Stored items
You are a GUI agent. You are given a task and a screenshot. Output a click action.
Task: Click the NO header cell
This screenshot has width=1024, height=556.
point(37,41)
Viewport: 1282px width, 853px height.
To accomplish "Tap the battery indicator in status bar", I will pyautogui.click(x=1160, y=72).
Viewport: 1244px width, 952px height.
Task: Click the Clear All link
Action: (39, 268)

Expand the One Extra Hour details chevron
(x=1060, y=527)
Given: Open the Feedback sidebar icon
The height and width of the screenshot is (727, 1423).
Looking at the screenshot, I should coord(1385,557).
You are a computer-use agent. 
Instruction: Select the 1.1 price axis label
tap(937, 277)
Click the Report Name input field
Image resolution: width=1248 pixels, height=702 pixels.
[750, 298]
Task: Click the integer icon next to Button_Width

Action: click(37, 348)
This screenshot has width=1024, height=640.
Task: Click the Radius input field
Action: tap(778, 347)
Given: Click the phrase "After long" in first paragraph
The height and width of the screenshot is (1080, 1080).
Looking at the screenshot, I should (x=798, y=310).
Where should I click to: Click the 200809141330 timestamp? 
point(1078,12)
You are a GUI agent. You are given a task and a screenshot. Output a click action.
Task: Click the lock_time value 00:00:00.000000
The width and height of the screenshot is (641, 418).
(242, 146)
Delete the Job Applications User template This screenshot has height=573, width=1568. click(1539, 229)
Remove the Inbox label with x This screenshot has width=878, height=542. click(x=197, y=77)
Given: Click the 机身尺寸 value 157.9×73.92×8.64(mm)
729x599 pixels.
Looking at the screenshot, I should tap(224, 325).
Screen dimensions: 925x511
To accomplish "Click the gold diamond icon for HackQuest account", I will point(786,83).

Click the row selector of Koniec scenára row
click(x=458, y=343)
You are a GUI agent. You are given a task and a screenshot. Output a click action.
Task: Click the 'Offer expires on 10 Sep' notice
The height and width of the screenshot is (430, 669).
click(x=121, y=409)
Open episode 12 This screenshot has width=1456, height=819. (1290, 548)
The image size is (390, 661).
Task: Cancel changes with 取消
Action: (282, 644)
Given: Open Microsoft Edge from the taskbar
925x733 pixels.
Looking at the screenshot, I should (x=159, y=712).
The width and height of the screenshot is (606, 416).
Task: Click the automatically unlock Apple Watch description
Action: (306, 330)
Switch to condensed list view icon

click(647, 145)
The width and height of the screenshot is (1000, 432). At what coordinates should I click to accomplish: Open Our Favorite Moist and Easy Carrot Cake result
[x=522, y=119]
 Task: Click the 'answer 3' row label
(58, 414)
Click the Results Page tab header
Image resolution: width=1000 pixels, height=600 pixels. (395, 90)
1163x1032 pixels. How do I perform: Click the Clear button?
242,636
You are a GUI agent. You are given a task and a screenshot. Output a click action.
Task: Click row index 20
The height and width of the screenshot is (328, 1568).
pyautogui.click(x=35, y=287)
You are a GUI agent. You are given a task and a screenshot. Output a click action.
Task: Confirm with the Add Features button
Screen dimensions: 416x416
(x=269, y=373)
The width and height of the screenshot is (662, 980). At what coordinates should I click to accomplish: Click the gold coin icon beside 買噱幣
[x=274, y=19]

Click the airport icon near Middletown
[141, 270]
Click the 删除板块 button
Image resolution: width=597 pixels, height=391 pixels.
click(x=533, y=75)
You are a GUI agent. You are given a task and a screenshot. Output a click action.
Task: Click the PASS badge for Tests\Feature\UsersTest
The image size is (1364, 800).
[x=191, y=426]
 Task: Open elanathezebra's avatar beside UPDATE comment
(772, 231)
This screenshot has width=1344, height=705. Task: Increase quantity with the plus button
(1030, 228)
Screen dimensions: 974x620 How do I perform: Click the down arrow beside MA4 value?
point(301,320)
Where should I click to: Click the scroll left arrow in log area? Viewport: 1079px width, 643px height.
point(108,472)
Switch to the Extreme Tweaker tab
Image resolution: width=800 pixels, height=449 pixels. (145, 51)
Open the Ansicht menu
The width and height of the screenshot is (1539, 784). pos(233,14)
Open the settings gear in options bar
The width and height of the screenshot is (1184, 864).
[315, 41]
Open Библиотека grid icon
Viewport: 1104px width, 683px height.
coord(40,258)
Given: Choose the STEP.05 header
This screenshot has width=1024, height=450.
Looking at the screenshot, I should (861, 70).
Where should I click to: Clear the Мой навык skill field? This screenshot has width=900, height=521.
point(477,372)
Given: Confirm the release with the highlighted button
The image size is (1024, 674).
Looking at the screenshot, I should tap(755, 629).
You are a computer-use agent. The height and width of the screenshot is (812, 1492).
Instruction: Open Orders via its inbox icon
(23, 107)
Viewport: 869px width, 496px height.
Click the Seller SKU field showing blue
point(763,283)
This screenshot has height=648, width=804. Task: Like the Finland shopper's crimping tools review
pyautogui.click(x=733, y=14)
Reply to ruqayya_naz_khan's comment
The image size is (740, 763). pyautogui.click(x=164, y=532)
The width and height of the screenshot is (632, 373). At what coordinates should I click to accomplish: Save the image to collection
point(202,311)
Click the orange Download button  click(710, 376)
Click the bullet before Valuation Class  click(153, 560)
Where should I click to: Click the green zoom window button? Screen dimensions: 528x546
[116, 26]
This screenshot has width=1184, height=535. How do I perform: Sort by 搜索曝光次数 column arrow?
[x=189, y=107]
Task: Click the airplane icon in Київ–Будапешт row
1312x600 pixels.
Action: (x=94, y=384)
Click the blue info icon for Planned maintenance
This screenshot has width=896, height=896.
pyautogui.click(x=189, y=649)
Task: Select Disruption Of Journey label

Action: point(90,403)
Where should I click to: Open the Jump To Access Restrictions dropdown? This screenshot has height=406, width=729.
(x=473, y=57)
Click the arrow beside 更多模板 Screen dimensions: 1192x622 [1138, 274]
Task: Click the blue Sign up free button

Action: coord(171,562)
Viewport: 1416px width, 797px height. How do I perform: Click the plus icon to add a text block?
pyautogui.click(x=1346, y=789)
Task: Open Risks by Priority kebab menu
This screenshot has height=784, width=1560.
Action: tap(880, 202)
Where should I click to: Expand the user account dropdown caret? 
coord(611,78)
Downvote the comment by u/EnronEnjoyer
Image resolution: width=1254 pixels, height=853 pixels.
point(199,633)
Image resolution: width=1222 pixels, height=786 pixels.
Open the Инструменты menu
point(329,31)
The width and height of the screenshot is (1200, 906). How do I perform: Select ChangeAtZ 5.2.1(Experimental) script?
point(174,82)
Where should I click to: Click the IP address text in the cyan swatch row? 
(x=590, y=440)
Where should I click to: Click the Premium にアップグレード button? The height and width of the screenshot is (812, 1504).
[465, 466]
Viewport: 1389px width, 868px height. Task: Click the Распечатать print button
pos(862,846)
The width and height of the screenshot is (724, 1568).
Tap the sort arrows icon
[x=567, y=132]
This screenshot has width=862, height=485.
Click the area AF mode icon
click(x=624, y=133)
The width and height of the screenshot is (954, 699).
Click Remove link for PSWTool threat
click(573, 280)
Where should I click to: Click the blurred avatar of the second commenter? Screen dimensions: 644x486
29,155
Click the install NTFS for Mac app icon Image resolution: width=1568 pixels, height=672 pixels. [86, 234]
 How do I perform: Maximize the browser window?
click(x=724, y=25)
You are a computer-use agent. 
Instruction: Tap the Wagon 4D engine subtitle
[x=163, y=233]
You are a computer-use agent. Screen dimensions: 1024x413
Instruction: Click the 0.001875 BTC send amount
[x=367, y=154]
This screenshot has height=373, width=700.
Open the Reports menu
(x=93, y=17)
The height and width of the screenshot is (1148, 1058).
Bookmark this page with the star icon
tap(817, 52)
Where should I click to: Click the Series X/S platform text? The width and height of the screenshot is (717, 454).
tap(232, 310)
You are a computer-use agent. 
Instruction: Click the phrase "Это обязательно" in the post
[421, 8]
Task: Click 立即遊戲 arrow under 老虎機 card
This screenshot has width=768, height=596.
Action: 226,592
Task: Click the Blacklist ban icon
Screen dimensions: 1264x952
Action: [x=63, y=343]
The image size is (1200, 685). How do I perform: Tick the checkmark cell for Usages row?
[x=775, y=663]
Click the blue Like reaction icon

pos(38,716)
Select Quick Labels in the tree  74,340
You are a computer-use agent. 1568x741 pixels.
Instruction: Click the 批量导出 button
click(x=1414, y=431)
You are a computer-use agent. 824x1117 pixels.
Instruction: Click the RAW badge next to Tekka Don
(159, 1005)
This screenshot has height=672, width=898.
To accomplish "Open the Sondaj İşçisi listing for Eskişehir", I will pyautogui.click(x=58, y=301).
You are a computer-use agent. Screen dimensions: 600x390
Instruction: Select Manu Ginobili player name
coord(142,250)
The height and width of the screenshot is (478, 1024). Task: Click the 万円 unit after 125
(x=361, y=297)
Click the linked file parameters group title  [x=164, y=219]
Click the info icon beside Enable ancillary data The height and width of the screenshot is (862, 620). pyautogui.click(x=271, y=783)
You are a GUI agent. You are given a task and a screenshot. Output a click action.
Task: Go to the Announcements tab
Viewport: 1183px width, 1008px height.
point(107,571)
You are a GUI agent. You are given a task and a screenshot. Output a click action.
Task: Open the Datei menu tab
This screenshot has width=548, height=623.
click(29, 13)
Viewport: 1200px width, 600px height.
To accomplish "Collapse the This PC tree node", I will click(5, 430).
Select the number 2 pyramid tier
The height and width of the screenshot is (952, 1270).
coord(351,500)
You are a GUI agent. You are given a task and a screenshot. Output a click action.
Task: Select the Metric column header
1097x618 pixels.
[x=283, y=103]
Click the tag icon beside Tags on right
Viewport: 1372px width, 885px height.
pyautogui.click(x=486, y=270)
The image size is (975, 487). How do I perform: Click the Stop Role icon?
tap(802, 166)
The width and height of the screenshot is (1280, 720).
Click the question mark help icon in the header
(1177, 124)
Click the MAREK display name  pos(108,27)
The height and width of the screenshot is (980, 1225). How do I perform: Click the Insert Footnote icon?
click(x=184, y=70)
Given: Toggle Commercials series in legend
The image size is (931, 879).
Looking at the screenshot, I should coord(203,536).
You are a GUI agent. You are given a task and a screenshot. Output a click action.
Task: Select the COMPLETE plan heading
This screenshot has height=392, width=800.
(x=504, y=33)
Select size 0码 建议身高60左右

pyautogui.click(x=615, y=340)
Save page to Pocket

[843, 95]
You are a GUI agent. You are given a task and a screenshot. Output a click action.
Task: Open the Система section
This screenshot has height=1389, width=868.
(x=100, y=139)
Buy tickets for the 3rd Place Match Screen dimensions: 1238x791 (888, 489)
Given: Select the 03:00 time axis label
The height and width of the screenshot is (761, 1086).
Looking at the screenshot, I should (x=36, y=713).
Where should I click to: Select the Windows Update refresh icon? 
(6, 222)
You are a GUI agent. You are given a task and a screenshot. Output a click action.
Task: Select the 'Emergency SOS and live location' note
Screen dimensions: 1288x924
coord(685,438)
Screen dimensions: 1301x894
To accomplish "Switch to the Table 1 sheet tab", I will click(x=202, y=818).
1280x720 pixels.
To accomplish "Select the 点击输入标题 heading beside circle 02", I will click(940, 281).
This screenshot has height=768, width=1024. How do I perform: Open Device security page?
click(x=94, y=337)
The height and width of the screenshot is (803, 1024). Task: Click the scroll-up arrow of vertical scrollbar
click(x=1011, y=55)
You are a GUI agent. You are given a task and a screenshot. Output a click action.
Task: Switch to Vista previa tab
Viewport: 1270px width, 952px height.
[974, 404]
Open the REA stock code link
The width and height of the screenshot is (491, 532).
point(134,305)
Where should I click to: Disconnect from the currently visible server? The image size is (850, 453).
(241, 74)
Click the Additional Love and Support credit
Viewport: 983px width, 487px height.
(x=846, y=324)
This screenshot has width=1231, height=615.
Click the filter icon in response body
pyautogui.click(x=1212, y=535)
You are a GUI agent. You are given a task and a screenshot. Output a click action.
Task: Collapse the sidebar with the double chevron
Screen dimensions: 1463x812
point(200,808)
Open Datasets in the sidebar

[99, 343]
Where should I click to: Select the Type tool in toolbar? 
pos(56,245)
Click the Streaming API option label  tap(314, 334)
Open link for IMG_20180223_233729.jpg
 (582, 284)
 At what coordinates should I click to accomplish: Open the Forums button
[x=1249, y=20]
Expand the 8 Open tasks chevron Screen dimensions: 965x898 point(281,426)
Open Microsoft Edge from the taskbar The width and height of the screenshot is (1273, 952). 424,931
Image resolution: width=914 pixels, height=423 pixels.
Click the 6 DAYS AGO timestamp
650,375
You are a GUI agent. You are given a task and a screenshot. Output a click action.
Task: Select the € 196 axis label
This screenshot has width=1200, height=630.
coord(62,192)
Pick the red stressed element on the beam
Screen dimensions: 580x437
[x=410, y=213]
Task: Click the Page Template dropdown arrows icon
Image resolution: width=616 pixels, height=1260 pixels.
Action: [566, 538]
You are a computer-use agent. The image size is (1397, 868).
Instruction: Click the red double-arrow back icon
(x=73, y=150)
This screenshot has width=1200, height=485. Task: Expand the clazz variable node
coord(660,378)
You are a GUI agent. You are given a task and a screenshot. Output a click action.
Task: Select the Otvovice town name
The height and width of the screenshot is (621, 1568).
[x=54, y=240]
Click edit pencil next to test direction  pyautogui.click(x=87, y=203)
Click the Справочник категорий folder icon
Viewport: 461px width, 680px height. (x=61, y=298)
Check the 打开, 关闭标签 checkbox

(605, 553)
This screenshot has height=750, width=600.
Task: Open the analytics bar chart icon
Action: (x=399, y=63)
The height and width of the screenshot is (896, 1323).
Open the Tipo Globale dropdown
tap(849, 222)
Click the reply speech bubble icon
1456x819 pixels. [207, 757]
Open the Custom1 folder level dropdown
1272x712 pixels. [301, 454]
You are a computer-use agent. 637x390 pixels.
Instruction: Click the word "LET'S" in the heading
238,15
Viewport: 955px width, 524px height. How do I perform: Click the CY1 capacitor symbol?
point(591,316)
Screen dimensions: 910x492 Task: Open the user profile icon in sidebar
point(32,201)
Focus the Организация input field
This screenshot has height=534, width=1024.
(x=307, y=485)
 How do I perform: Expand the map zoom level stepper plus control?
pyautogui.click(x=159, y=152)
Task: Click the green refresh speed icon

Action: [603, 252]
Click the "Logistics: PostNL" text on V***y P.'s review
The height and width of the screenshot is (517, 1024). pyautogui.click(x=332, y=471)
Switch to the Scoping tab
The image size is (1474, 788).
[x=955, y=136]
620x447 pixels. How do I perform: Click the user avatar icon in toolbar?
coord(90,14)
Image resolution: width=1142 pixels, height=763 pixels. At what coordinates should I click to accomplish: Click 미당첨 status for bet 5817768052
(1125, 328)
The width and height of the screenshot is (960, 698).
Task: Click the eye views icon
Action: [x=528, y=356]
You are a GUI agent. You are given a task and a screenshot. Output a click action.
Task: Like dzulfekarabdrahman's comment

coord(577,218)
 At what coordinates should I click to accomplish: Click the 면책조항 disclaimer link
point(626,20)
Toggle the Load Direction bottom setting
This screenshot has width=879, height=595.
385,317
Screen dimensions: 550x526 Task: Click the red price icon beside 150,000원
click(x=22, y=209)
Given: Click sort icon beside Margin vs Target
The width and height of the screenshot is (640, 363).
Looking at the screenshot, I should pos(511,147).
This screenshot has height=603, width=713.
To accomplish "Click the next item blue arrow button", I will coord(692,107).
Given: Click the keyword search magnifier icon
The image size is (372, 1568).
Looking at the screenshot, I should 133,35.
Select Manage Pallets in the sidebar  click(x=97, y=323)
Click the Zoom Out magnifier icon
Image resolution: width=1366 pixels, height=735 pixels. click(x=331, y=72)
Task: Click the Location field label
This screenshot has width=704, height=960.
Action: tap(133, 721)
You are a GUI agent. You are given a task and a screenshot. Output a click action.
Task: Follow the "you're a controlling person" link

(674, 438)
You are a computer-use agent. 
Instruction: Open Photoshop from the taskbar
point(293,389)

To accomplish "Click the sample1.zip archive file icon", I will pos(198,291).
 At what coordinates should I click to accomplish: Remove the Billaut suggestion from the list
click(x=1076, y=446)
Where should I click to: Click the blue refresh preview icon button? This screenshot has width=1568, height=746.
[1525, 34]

Task instructions
Your answer must be the lines from the first line of the entries above through the line that contains "Viewport: 1282px width, 853px height.", written out exactly.

Exercise answer
You are a GUI agent. You are given a task and a screenshot. Output a click action.
Task: Click the NO header cell
This screenshot has width=1024, height=556.
point(37,41)
Viewport: 1282px width, 853px height.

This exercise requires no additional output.